[Rows of pointing data]
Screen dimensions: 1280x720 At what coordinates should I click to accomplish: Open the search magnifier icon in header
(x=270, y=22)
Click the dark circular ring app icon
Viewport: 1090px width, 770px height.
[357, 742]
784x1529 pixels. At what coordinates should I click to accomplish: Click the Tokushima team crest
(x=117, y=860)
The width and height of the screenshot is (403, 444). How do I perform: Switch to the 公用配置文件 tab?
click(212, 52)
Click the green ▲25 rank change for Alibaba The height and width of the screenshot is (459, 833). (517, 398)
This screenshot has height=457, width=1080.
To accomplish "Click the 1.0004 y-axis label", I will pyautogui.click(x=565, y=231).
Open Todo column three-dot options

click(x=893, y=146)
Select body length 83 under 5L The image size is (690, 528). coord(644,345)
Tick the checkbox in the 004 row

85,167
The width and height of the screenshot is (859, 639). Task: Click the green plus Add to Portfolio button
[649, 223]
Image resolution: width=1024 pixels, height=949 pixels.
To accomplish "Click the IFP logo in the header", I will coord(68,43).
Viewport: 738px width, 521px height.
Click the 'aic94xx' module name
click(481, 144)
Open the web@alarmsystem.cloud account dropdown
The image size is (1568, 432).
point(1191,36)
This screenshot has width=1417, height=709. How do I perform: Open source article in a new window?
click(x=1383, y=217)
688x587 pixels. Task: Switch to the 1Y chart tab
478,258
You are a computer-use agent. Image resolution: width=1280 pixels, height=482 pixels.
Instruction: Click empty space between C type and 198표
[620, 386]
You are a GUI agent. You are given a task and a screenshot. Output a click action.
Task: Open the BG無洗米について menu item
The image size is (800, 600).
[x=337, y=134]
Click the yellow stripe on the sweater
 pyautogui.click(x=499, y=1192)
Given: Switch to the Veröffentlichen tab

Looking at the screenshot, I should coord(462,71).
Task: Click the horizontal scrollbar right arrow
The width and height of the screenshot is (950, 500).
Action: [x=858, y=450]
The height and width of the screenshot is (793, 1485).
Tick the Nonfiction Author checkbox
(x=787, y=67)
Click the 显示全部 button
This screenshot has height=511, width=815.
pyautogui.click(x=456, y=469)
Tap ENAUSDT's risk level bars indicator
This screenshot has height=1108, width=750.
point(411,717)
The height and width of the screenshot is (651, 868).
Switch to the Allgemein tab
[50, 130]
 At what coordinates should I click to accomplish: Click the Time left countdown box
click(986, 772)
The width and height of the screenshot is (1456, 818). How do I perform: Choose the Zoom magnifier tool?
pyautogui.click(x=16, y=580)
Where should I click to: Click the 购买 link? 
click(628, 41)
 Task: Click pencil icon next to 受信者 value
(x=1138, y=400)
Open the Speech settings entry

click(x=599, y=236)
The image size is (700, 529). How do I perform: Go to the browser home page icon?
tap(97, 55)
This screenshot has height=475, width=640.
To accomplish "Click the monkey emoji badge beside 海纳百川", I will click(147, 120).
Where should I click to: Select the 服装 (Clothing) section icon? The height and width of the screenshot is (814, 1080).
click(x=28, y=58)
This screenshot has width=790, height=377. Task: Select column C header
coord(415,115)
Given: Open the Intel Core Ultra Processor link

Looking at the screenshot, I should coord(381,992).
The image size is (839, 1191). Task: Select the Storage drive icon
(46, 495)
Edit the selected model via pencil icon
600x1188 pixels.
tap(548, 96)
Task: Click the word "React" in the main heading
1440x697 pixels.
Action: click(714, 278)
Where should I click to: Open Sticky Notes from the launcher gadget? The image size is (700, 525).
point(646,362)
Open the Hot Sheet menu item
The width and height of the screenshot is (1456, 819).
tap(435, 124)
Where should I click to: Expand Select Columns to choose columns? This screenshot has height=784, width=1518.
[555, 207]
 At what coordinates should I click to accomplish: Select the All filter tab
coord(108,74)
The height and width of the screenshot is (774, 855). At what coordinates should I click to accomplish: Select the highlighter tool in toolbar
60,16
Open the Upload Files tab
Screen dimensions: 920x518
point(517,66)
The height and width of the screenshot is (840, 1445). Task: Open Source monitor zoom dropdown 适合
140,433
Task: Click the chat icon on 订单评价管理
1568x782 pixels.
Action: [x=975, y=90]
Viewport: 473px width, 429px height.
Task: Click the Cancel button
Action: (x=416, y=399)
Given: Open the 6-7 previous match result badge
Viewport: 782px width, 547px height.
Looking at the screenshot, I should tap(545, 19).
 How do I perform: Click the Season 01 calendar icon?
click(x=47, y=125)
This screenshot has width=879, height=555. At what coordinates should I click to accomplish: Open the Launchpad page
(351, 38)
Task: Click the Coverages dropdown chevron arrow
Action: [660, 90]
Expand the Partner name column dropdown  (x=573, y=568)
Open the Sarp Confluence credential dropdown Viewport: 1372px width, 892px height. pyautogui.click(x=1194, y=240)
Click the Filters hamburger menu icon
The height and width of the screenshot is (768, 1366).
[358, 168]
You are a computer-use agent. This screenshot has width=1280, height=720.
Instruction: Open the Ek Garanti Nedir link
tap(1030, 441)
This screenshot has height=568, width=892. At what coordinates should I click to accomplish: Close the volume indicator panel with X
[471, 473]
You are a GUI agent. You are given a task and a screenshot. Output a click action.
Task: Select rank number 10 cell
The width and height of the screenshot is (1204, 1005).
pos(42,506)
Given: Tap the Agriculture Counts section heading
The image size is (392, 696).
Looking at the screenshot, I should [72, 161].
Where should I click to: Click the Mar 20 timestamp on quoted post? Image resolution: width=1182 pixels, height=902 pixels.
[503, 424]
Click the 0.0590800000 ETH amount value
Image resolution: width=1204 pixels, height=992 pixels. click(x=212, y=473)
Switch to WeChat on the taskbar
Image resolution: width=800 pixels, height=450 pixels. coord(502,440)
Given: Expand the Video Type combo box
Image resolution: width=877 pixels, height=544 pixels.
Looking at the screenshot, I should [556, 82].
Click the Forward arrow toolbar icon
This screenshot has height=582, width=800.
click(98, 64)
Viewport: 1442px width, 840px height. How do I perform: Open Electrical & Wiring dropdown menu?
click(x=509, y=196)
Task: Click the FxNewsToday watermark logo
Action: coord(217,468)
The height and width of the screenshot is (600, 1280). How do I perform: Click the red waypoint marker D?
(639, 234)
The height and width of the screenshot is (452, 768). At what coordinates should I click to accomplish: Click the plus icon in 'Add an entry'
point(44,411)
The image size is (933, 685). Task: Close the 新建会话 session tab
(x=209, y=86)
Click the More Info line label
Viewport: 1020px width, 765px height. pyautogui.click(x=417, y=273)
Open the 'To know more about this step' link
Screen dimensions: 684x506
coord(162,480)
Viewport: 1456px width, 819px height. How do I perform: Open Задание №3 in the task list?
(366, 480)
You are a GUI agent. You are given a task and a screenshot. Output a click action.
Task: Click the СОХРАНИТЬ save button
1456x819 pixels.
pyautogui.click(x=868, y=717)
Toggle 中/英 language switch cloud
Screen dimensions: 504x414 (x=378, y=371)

**WHAT THIS TASK INVOLVES**
Reproduce every one of the records, substituting "Where should I click to accomplish" for "At what coordinates should I click to accomplish" and keeping everything else the same.

**RESPONSE TO THE EXERCISE**
Screen dimensions: 1280x720 Where should I click to accomplish: Open the search magnifier icon in header
(x=270, y=22)
Click the dark circular ring app icon
Viewport: 1090px width, 770px height.
[357, 742]
784x1529 pixels. Where should I click to accomplish: Click the Tokushima team crest
(x=117, y=860)
The width and height of the screenshot is (403, 444). How do I perform: Switch to the 公用配置文件 tab?
click(212, 52)
Click the green ▲25 rank change for Alibaba The height and width of the screenshot is (459, 833). (517, 398)
This screenshot has height=457, width=1080.
To accomplish "Click the 1.0004 y-axis label", I will pyautogui.click(x=565, y=231).
Open Todo column three-dot options

click(x=893, y=146)
Select body length 83 under 5L The image size is (690, 528). coord(644,345)
Tick the checkbox in the 004 row

85,167
The width and height of the screenshot is (859, 639). Task: Click the green plus Add to Portfolio button
[649, 223]
Image resolution: width=1024 pixels, height=949 pixels.
To accomplish "Click the IFP logo in the header", I will coord(68,43).
Viewport: 738px width, 521px height.
Click the 'aic94xx' module name
click(481, 144)
Open the web@alarmsystem.cloud account dropdown
The image size is (1568, 432).
point(1191,36)
This screenshot has width=1417, height=709. How do I perform: Open source article in a new window?
click(x=1383, y=217)
688x587 pixels. Task: Switch to the 1Y chart tab
478,258
You are a computer-use agent. Image resolution: width=1280 pixels, height=482 pixels.
Instruction: Click empty space between C type and 198표
[620, 386]
You are a GUI agent. You are given a task and a screenshot. Output a click action.
Task: Open the BG無洗米について menu item
The image size is (800, 600).
[x=337, y=134]
Click the yellow stripe on the sweater
 pyautogui.click(x=499, y=1192)
Given: Switch to the Veröffentlichen tab

Looking at the screenshot, I should coord(462,71).
Task: Click the horizontal scrollbar right arrow
The width and height of the screenshot is (950, 500).
Action: [x=858, y=450]
The height and width of the screenshot is (793, 1485).
Tick the Nonfiction Author checkbox
(x=787, y=67)
Click the 显示全部 button
This screenshot has height=511, width=815.
pyautogui.click(x=456, y=469)
Tap ENAUSDT's risk level bars indicator
This screenshot has height=1108, width=750.
point(411,717)
The height and width of the screenshot is (651, 868).
Switch to the Allgemein tab
[50, 130]
 Where should I click to accomplish: Click the Time left countdown box
click(986, 772)
The width and height of the screenshot is (1456, 818). How do I perform: Choose the Zoom magnifier tool?
pyautogui.click(x=16, y=580)
Where should I click to: Click the 购买 link? 
click(628, 41)
 Task: Click pencil icon next to 受信者 value
(x=1138, y=400)
Open the Speech settings entry

click(x=599, y=236)
The image size is (700, 529). How do I perform: Go to the browser home page icon?
tap(97, 55)
This screenshot has height=475, width=640.
To accomplish "Click the monkey emoji badge beside 海纳百川", I will click(147, 120).
Where should I click to: Select the 服装 (Clothing) section icon? The height and width of the screenshot is (814, 1080).
click(x=28, y=58)
This screenshot has width=790, height=377. Task: Select column C header
coord(415,115)
Given: Open the Intel Core Ultra Processor link

Looking at the screenshot, I should coord(381,992).
The image size is (839, 1191). Task: Select the Storage drive icon
(46, 495)
Edit the selected model via pencil icon
600x1188 pixels.
tap(548, 96)
Task: Click the word "React" in the main heading
1440x697 pixels.
Action: click(714, 278)
Where should I click to: Open Sticky Notes from the launcher gadget? The image size is (700, 525).
point(646,362)
Open the Hot Sheet menu item
The width and height of the screenshot is (1456, 819).
tap(435, 124)
Where should I click to: Expand Select Columns to choose columns? This screenshot has height=784, width=1518.
[555, 207]
 Where should I click to accomplish: Select the All filter tab
coord(108,74)
The height and width of the screenshot is (774, 855). Where should I click to accomplish: Select the highlighter tool in toolbar
60,16
Open the Upload Files tab
Screen dimensions: 920x518
point(517,66)
The height and width of the screenshot is (840, 1445). Task: Open Source monitor zoom dropdown 适合
140,433
Task: Click the chat icon on 订单评价管理
1568x782 pixels.
Action: [x=975, y=90]
Viewport: 473px width, 429px height.
Task: Click the Cancel button
Action: (x=416, y=399)
Given: Open the 6-7 previous match result badge
Viewport: 782px width, 547px height.
Looking at the screenshot, I should tap(545, 19).
 How do I perform: Click the Season 01 calendar icon?
click(x=47, y=125)
This screenshot has width=879, height=555. Where should I click to accomplish: Open the Launchpad page
(351, 38)
Task: Click the Coverages dropdown chevron arrow
Action: [660, 90]
Expand the Partner name column dropdown  (x=573, y=568)
Open the Sarp Confluence credential dropdown Viewport: 1372px width, 892px height. pyautogui.click(x=1194, y=240)
Click the Filters hamburger menu icon
The height and width of the screenshot is (768, 1366).
[358, 168]
You are a computer-use agent. This screenshot has width=1280, height=720.
Instruction: Open the Ek Garanti Nedir link
tap(1030, 441)
This screenshot has height=568, width=892. Where should I click to accomplish: Close the volume indicator panel with X
[471, 473]
You are a GUI agent. You are given a task and a screenshot. Output a click action.
Task: Select rank number 10 cell
The width and height of the screenshot is (1204, 1005).
pos(42,506)
Given: Tap the Agriculture Counts section heading
The image size is (392, 696).
Looking at the screenshot, I should [72, 161].
Where should I click to: Click the Mar 20 timestamp on quoted post? Image resolution: width=1182 pixels, height=902 pixels.
[503, 424]
Click the 0.0590800000 ETH amount value
Image resolution: width=1204 pixels, height=992 pixels. click(x=212, y=473)
Switch to WeChat on the taskbar
Image resolution: width=800 pixels, height=450 pixels. coord(502,440)
Given: Expand the Video Type combo box
Image resolution: width=877 pixels, height=544 pixels.
Looking at the screenshot, I should [556, 82].
Click the Forward arrow toolbar icon
This screenshot has height=582, width=800.
click(98, 64)
Viewport: 1442px width, 840px height. How do I perform: Open Electrical & Wiring dropdown menu?
click(x=509, y=196)
Task: Click the FxNewsToday watermark logo
Action: coord(217,468)
The height and width of the screenshot is (600, 1280). How do I perform: Click the red waypoint marker D?
(639, 234)
The height and width of the screenshot is (452, 768). Where should I click to accomplish: Click the plus icon in 'Add an entry'
point(44,411)
The image size is (933, 685). Task: Close the 新建会话 session tab
(x=209, y=86)
Click the More Info line label
Viewport: 1020px width, 765px height. pyautogui.click(x=417, y=273)
Open the 'To know more about this step' link
Screen dimensions: 684x506
coord(162,480)
Viewport: 1456px width, 819px height. How do I perform: Open Задание №3 in the task list?
(366, 480)
You are a GUI agent. You are given a task and a screenshot. Output a click action.
Task: Click the СОХРАНИТЬ save button
1456x819 pixels.
pyautogui.click(x=868, y=717)
Toggle 中/英 language switch cloud
Screen dimensions: 504x414 (x=378, y=371)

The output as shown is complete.